Jimmy Carter is certainly wrong that President Bush is anywhere near the worst president of all time. But now he is probably the most unpopular. Kaus explains how he used the immigration semi-amnesty compromise (including an amnesty for back taxes!) to decimate most of his few remaining pockets of support. As Joe observes below, there’s no position more unpopular now than McCain’s combination of stay-the-course toughness in Iraq and softness on immigration. Note that I’m not talking about the merits of either position, and I have some admiration for the senator’s and the president’s courage. My thoughts are only about the effects on Republican chances in 2008.

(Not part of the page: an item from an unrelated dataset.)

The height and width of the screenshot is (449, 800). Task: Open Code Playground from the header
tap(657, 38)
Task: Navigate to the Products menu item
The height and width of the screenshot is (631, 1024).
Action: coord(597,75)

About the new "comprehensive" immigration bill in the Senate Fred Thompson says, "No matter how much lipstick Washington tries to slap onto this legislative pig, it’s not going to win any beauty contests." That’s a great line but it also effectively encapsulates his point: the bill is too "comprehensive" and unwieldy to be good. If 1000+ pages are needed to satisfy everyone here, you can bet that no one is going to be satisfied--except, perhaps, those who don’t really want anything done.

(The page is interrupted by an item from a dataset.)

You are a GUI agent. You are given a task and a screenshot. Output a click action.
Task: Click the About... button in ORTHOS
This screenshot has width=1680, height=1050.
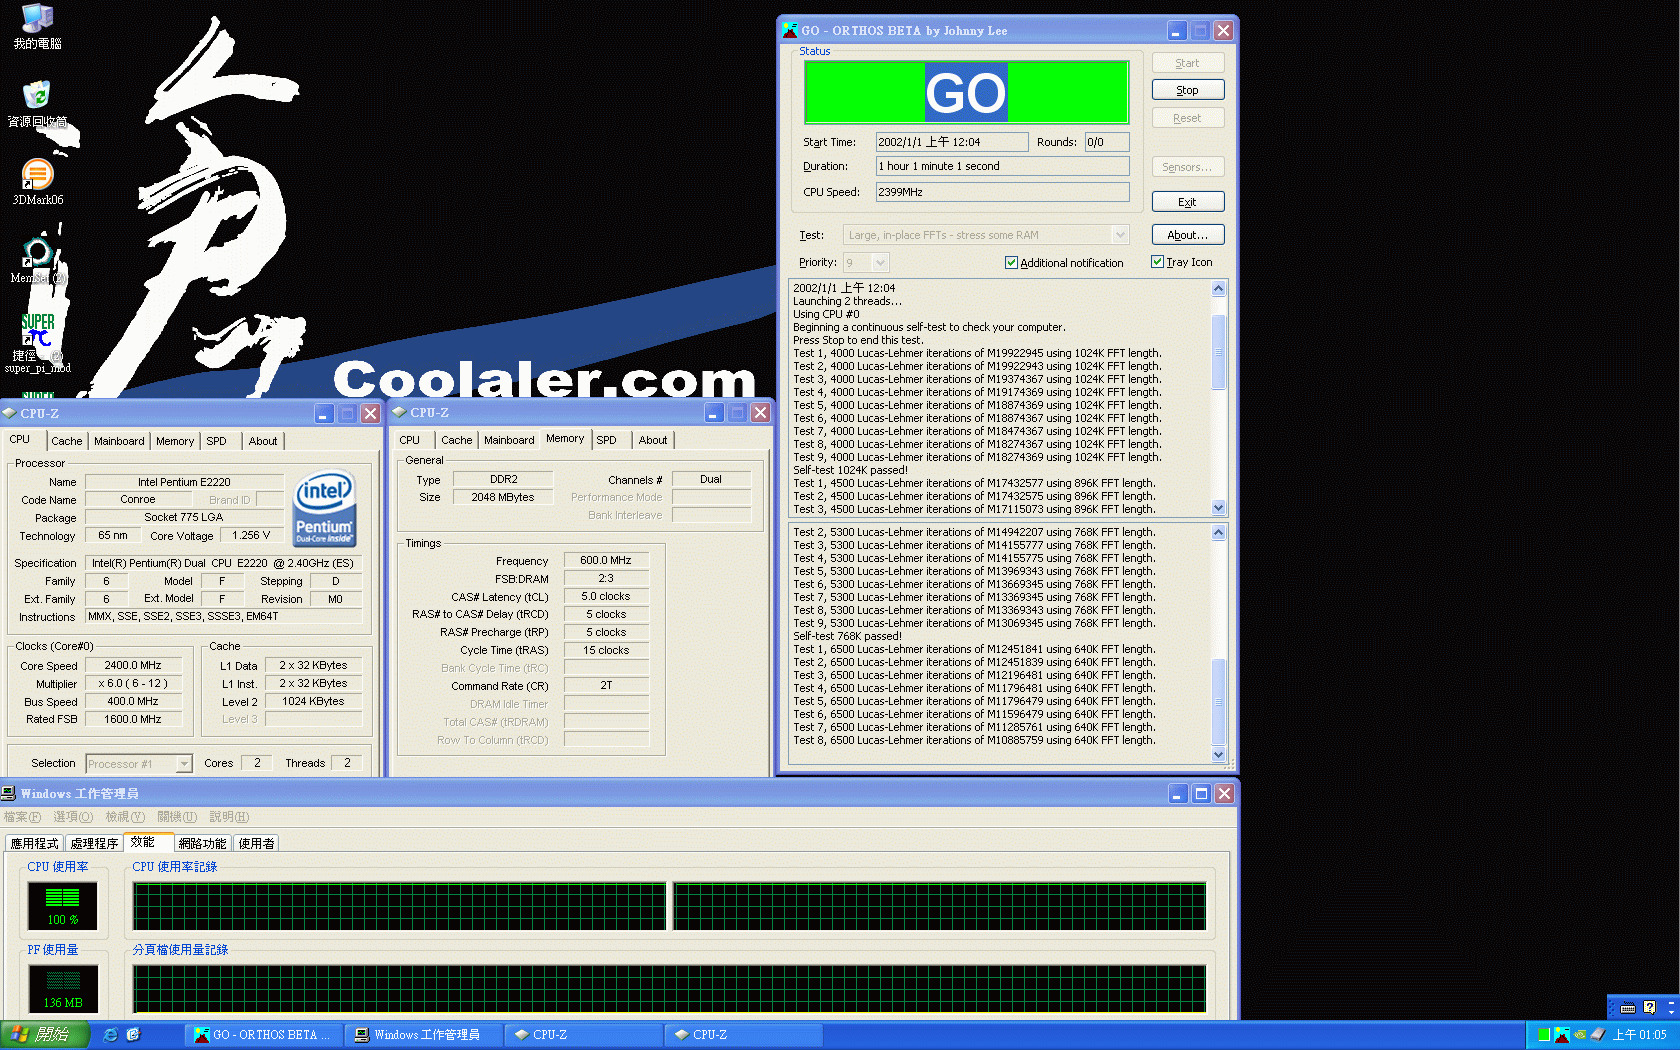click(x=1187, y=235)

Thompson also makes the very sensible point that Congress really ought to focus entirely on regaining control of the border. It can worry about what to do about those who are already here later. But getting control of our border is both a matter of national security and of regaining the trust of the American people.
There is nothing in this piece that is groundbreaking or astonishing--except that it is coming from a potential presidential candidate. It is, it seems to me, exactly what a presidential candidate ought to say about immigration at this moment.
As for the running commentary on the Darwinian aspects of a Romney candidacy, I would say that while Thompson may not be as attractive as Romney I wonder if Romney might not be suffer, in the end, from looking just a little too handsome. Unless you are an intern with self-esteem issues, a president is not--after all--a potential mate. You are choosing him not to father your off-spring but to be something like (and I mean this very loosely) a father-figure to you. A handsome man like Romney may strike some as a bit too much; too polished and too put together. Can he roll with the punches? Will he be willing to get dirty or will he need to take a moment to slick down his hair? This is why I think John Edwards will never, ever be president. He’s the stereotypical preening weenie forever now--whether he actually is one or not. That reputation is going to stick and it is the kiss of death. Romney should do something to counter any perception of something like that now--but he can’t look phony doing it (a la John Kerry hunting).